Thursday, November 15, 2007

RLS Simulator: Weird Wired Science

"It's not a diagnosis machine in any way, shape, or form," said Allison, the Creative Director for the RLS simulator commissioned by Boehringer Ingelheim Pharmaceuticals, Inc. "It is an awareness piece for the physician community ... so they will have a better understanding of the science."

Allison was interviewed in a Wired Science Video: "The Business of Disease," which aired on PBS last night.

This video critique of the RLS drug marketing campaign is vastly more informative than the Consumer Reports video critique I reported on yesterday (see "RLS Foundation (aka GSK?) Calls for Boycott of Consumer Reports Over Ad Spoof").

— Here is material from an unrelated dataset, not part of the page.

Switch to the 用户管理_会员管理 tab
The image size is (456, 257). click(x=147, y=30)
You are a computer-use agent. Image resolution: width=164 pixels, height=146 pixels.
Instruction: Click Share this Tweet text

The most interesting part of the video was when the Wired Science reporter strapped on the weird device and confessed that "It's not too bad. Just a bit of tingling. But I can imagine if I had this happen night after night, you know, for hours on end, it would bug me."

Meanwhile the thing sounded like a buzz saw! Must be those ants in there. I am sure every physician who straps this simulator on will understand the science of a vibrator, but I'm not so sure they will gain any more understanding of the "science" of RLS as Allison claimed.

Aside from seeing an RLS simulator in action, I learned that symptom diaries, which are ubiquitous on product websites, are designed to instruct patients how to frame their symptoms as a diagnosis, which makes it easy for doctors to prescribe medicine for that diagnosis. Pretty cool way of manipulating the patient-physician interaction, huh?

Richard Myer, blogger at World of DTC Marketing, was featured as the resident pharma marketing expert in the video. "Creating a need, that's what marketing is all about," said Myer. "If people don't know they have a need, create a need."

BTW, Rich owes me a favor for passing his contact information along to the Wired Science producers when they contacted me looking for an expert they could interview. Within hours of getting my recommendation, they showed up at Rich's home for filming. Need I say more about why it pays to be on my good side?

2 comments:

  1. Anonymous5:36 PM

    i can't believe Consumer Reports mocked the pharma companies using a real condition, they clearly don't have it.

    i'm not fond of the pharma companies either, or the ads. but to suggest the Rx companies invented Restless Leg Syndrome --is so wrong.

    ReplyDelete
  2. So wrong, but so easy to poke fun at! Humans are weird that way.